Und dazu gehört es, einen Wettkampf professionell anzunehmen. "Erstens macht mir Wahlkampf Spaß. Mit Menschen in Kontakt zu kommen, sie für meine Positionen und Ideen zu begeistern", sagt Hahn. Und außerdem sei das Rennen keineswegs gelaufen. "25 Prozent der Leute entscheiden sich erst am Tag der Wahl. Da möchte ich so viele wie möglich mobilisieren."

Der Vorsitzende der CSU im Landkreis München geht zu den Bürgern, er will bis zum Wahltag rund 3000 Hausbesuche absolviert haben. "Ich war erst skeptisch, doch mittlerweile bin ich sehr überrascht davon, wie gut die Stimmung bei der Bevölkerung ist", sagt der Vater zweier Kinder. Nur einmal habe er eine unangenehme Konversation führen müssen, ansonsten reiche das Spektrum von "höflichem Desinteresse bis Dankbarkeit".

Ein Seitenhieb auf die SPD

Hahn findet es wichtig, den Bürgern im Wahlkampf vor Augen zu führen, dass es die Christsozialen "vor Ort" gibt, schließlich sei die CSU im Freistaat die "einzige Volkspartei". Ein Seitenhieb gegen die SPD, die in Bayern bei der Sonntagsfrage unter 20 Prozent liegt. Und doch will Hahn keinen Wahlkampf gegen jemand anderen machen, sondern die Werbetrommel für sich selbst rühren. "Meine Strategie geht nicht in die Richtung, dass ich mich mit den Konkurrenten reiben will. Ich will Bilanz ziehen, was ich in den letzten vier Jahren gemacht habe, und was ich für die nächsten vier vorhabe. Ich mache dem Wähler ein Angebot."

[ARBEITSAUFTRAG 1]:
Beantworten Sie anhand des Textauszugs über Hahns Wahlkampf folgende Fragen:
(a) Wie viel Prozent der Leute entscheiden sich laut Hahn erst am Tag der Wahl?
(b) Wie viele Hausbesuche will Hahn bis zum Wahltag absolviert haben?
(c) Unter wie viel Prozent liegt die SPD in Bayern bei der Sonntagsfrage?

[VORLIEGENDE EINTRÄGE]:

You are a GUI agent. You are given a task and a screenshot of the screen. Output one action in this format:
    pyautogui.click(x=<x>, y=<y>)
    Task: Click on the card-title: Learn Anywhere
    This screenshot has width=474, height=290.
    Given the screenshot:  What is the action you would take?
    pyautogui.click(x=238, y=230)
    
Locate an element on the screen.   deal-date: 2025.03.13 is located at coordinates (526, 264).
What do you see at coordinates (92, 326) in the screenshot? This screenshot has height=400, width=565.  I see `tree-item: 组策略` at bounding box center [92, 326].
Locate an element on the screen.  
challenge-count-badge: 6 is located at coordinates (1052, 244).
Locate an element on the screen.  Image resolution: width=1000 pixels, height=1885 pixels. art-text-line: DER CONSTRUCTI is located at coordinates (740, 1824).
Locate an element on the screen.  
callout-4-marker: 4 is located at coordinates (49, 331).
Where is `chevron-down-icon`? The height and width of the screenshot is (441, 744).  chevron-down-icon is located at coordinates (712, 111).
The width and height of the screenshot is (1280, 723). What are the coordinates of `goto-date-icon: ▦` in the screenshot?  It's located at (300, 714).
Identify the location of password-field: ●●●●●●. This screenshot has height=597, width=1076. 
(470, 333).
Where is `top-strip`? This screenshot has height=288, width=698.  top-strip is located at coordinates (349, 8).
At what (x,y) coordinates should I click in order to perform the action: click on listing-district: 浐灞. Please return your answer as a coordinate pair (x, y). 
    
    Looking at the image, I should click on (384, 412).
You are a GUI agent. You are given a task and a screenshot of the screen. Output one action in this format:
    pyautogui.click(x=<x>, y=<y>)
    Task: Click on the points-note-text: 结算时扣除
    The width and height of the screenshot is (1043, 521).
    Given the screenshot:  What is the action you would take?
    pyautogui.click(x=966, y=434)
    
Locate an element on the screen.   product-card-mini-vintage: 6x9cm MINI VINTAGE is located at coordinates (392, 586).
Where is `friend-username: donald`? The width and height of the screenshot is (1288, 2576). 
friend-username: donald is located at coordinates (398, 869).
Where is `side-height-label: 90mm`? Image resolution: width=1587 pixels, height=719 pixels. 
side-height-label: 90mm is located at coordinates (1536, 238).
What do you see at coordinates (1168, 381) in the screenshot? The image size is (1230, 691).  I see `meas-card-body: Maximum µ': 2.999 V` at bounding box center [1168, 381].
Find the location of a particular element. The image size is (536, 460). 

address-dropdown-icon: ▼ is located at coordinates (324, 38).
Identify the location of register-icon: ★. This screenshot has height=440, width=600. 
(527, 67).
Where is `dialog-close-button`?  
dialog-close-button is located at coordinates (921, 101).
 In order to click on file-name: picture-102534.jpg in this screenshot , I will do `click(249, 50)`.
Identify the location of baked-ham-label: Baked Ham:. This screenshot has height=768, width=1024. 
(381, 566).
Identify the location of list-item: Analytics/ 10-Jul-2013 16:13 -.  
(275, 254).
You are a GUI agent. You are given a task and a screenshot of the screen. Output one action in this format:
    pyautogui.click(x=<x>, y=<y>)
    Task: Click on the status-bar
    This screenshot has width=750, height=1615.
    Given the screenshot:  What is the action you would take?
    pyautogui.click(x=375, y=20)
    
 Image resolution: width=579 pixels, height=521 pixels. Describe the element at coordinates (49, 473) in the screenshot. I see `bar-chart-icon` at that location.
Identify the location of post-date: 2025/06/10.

[ARBEITSAUFTRAG 2]:
Aktualisieren Sie in den Einträgen den Abschnitt, der mit der Zeile beginnt, die „coordinates (526, 264).“ enthält, und mit der Zeile endet, die „coordinates (349, 8).“ enthält. Ersetzen Sie darin „Locate an element“ durch „Find an element“, und geben Sie nur diese Zeilen ansonsten unverändert wieder.

[SCHRIFTLICHE ANTWORT 1]:
(a) 25 Prozent
(b) Rund 3000
(c) Unter 20 Prozent

[SCHRIFTLICHE ANTWORT 2]:
Find an element on the screen.   deal-date: 2025.03.13 is located at coordinates (526, 264).
What do you see at coordinates (92, 326) in the screenshot? This screenshot has height=400, width=565.  I see `tree-item: 组策略` at bounding box center [92, 326].
Find an element on the screen.  
challenge-count-badge: 6 is located at coordinates (1052, 244).
Find an element on the screen.  Image resolution: width=1000 pixels, height=1885 pixels. art-text-line: DER CONSTRUCTI is located at coordinates (740, 1824).
Find an element on the screen.  
callout-4-marker: 4 is located at coordinates (49, 331).
Where is `chevron-down-icon`? The height and width of the screenshot is (441, 744).  chevron-down-icon is located at coordinates (712, 111).
The width and height of the screenshot is (1280, 723). What are the coordinates of `goto-date-icon: ▦` in the screenshot?  It's located at (300, 714).
Identify the location of password-field: ●●●●●●. This screenshot has height=597, width=1076. 
(470, 333).
Where is `top-strip`? This screenshot has height=288, width=698.  top-strip is located at coordinates (349, 8).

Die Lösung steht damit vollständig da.